HDFC Bank has already submitted a proposal jointly with a telco to the Reserve Bank of India (RBI), which could be implemented almost immediately. The proposal would allow people in the vast interiors of the country to store, transfer and cash money through their mobile phones.

This would eliminate the last-mile problem as well monetise into usable savings money under the mattress and/or, gold. It would also start to set up credit history for the bottom of the pyramid. More importantly, we are underestimating the enterprise of people.

We, at HDFC Bank, had a lady taking micro-finance for a cell phone. The enterprising lady was running a mini-telephone exchange and was charging users by the second with a fair mark-up.

The industry is also moving towards visual interface to solve the issue of illiterates using PCs. Simultaneous use of PCs by up to 40-50 people is also becoming a reality.

Cheap Computing and Storage: In order to explode the adoption of IT in India across the government, SME, consumer and public and private sectors, we need to address key issues. The major ones are:

Cost – Computing must become a service which can be paid for based on usage or subscription. This would bring in users who are unable or unwilling to bear huge upfront costs, investment in IT management and obsolescence risk.

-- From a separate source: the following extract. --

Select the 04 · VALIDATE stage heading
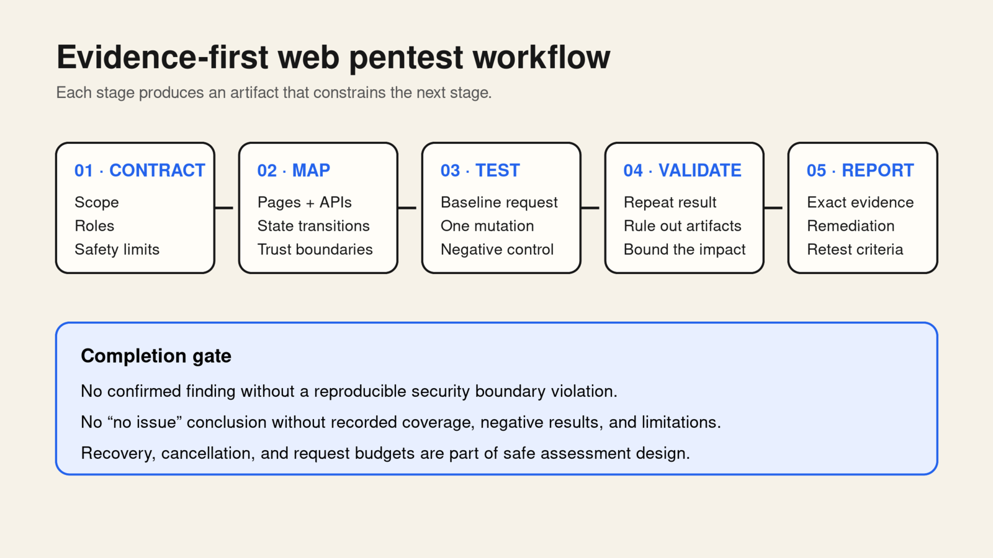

Speed & Scale – Proof of the benefits of technology in live environment plus the ability to scale without huge capital costs will bring in the uninitiated.

Storage – Cheap horizontally scaleable storage e.g. files, databases and other searchable storage, coupled with networking services providing application and content to users across the globe will expand the market.

        (2013, The Future of Information Technology, 29 May 2014.)